Acids, Bases and Salts — RRB Group D Study Notes
Overview
Acids, Bases and Salts is a high-yield topic in the General Science (Chemistry) section of Railway Group D exams. Questions typically test basic definitions, pH scale interpretation, neutralisation reactions, properties of acids/bases, and identification of common household salts and their uses. This topic overlaps with everyday chemistry—think lemon juice, soap, antacids, baking soda—so examples are easy to relate to and remember.
Expect 2–3 direct questions on pH values, indicators, chemical formulas of common acids/bases/salts, or reactions. Mastery involves knowing the pH scale range, recognising strong vs weak acids/bases, writing neutralisation equations, and recalling real-world applications of salts like common salt (NaCl), washing soda (Na₂CO₃), and baking soda (NaHCO₃). Clarity on indicators (litmus, phenolphthalein, methyl orange) and their colour changes is also crucial.
Since this is conceptual rather than calculation-heavy, focus on definitions, properties, examples and classification. The exam rewards accurate recall and the ability to match substances to their acidic/basic/neutral nature.
Key Concepts
- **Acids** are substances that taste sour, turn blue litmus red, and release hydrogen ions (H⁺) in aqueous solution. Examples: hydrochloric acid (HCl), sulphuric acid (H₂SO₄), acetic acid (CH₃COOH). Strong acids ionise completely; weak acids ionise partially.

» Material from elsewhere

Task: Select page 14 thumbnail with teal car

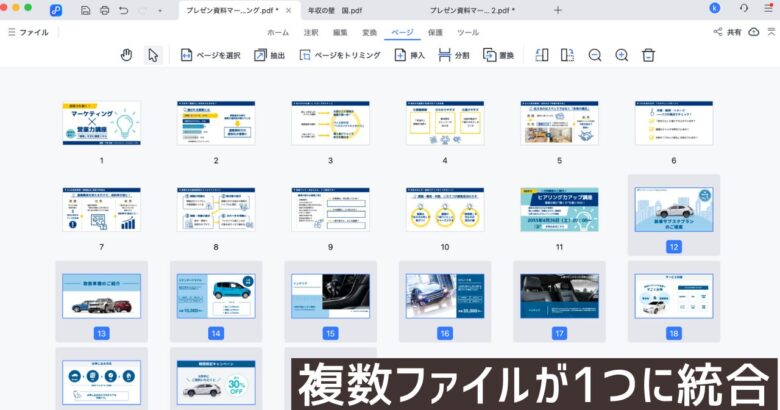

- **Bases** taste bitter, feel slippery, turn red litmus blue, and release hydroxide ions (OH⁻) in water. Water-soluble bases are called alkalis. Examples: sodium hydroxide (NaOH), potassium hydroxide (KOH), calcium hydroxide (Ca(OH)₂). Strong bases dissociate fully; weak bases partially.
- **Salts** form when an acid reacts with a base in a neutralisation reaction. They are ionic compounds; common salt (NaCl) is the archetypal example. Salts can be neutral, acidic or basic depending on the parent acid and base.
- **pH scale** measures acidity or basicity on a 0–14 range. pH < 7 is acidic, pH = 7 is neutral, pH > 7 is basic/alkaline. Each unit is a tenfold change in hydrogen ion concentration. Lower pH means higher acidity.
- **Indicators** change colour in acidic or basic media. Litmus (red in acid, blue in base), phenolphthalein (colourless in acid, pink in base), and methyl orange (red in acid, yellow in base) are standard lab indicators.
- **Neutralisation** is the reaction between an acid and a base to produce salt and water: Acid + Base → Salt + Water. The reaction is exothermic (releases heat). Example: HCl + NaOH → NaCl + H₂O.
- **Strength of acids/bases** depends on degree of ionisation, not concentration. Concentrated vinegar is still a weak acid; dilute HCl is still a strong acid.